La violenza raccontata al diario

La violenza sarebbe avvenuta quando la ragazzina (oggi quasi maggiorenne) aveva 11 anni. La denuncia è arrivata tre anni dopo. Quando la mamma o il fratello della ragazza – sul punto entrambi si sono contraddetti, come sottolineato dall’avvocato Giuseppe Lauria, difensore dell’imputato – trovarono un diario nel quale la giovane ha annotato l’accaduto.
La ragazzina è la figlia della sorella della compagna albanese del 50enne. Stando a quanto raccontato in sede di incidente probatorio lo zio l’avrebbe incrociata mentre andava a catechismo, offrendole un passaggio.

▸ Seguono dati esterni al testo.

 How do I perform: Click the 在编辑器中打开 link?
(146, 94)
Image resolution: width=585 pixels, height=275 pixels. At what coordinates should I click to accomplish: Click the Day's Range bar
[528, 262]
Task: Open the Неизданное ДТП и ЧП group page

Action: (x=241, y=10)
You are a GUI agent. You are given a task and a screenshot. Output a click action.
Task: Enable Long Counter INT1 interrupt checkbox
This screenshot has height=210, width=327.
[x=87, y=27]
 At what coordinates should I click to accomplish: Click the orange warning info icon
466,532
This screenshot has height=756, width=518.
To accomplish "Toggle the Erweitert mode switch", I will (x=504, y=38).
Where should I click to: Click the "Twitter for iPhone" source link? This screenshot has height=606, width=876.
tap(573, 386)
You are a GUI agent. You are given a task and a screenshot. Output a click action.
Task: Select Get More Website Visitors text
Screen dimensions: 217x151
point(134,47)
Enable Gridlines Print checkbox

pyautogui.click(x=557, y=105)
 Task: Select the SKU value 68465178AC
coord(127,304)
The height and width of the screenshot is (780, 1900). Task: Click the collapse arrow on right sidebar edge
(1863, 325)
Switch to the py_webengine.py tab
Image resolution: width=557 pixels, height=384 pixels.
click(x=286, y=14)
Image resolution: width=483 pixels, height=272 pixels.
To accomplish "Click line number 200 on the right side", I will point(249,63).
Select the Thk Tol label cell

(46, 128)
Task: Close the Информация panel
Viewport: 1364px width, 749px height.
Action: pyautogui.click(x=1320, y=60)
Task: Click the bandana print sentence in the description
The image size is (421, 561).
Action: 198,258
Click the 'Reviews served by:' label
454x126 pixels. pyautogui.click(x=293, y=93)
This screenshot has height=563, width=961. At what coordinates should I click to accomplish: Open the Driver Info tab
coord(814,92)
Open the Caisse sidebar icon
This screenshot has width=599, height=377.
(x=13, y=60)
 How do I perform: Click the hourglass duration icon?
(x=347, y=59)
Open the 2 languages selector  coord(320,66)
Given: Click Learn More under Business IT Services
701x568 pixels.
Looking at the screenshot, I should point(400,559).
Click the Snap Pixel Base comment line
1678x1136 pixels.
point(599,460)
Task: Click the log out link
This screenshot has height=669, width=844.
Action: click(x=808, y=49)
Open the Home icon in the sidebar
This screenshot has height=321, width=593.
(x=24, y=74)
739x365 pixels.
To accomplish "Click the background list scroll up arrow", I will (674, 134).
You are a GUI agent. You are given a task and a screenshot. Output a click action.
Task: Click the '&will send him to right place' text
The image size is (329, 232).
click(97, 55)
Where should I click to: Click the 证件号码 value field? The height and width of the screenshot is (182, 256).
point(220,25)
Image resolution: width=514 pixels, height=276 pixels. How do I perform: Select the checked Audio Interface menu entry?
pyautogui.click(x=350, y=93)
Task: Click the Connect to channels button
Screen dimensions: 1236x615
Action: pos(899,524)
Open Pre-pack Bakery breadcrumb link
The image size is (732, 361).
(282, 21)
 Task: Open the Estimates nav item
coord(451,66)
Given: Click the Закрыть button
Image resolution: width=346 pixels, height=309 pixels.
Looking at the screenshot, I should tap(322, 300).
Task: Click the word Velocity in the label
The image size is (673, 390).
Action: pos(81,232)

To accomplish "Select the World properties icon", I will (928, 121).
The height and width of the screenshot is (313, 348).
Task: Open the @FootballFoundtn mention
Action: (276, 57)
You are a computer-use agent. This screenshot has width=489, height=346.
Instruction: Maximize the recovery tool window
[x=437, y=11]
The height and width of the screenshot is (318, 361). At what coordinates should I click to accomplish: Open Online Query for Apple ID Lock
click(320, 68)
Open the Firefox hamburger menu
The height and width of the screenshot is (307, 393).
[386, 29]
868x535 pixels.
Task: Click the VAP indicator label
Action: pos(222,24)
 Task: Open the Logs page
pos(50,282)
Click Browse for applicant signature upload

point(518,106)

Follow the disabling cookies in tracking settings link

Una volta caricata in auto, però, l’uomo non l’avrebbe accompagnata in parrocchia, ma avrebbe raggiunto un boschetto.

Il difensore all’attacco

«Quale parco, però, non si sa», ha sottolineato l’avvocato Lauria. Due possibili le ipotesi: il parco Castello a Legnano o il parco Altomilanese. «I fatti contestati sarebbero avvenuti intorno alle 15.30. Un orario in cui entrambi gli spazi verdi sono molto frequentati. Eppure nessuno ha visto o sentito nulla». Secondo quanto dichiarato dalla ragazza a quel punto lo zio sarebbe sceso dall’auto girando intorno al mezzo e raggiungendo una portiera posteriore per prelevare un fazzoletto. Quindi sarebbe tornato sui suoi passi rientrando in macchina e costringendo la ragazzina a subire un rapporto sessuale.
Sempre Lauria sottolinea come il suo assistito «sia affetto da zoppia e abbia una protesi ad una gamba. E’ rallentato e impacciato nei movimenti. L’intera operazione avrebbe comportato il trascorrere di parecchi minuti durante i quali, però, la ragazza non ha tentato di fuggire o di gridare per chiedere aiuto». Un comportamento che potrebbe essere stato dettato dalla paura. Secondo il difensore , invece, l’accusa è «una calunnia nei confronti del mio assistito forse motivata dal fatto che tra i due nuclei famigliari da anni i rapporti si erano incrinati. E del resto la stessa autorità giudiziaria a fronte di un’accusa tanto grave, fatti i dovuti accertamenti, non ha richiesto alcuna misura di custodia cautelare a carico del mio assistito che è sempre rimasto in stato di libertà. Non sarebbe mai accaduto in presenza di un ricostruzione solida».
Il 7 luglio si torna in aula. Nell’occasione l’imputato renderà esame «così come richiesto con impellenza», spiega il difensore. Il collegio potrebbe arrivare a sentenza.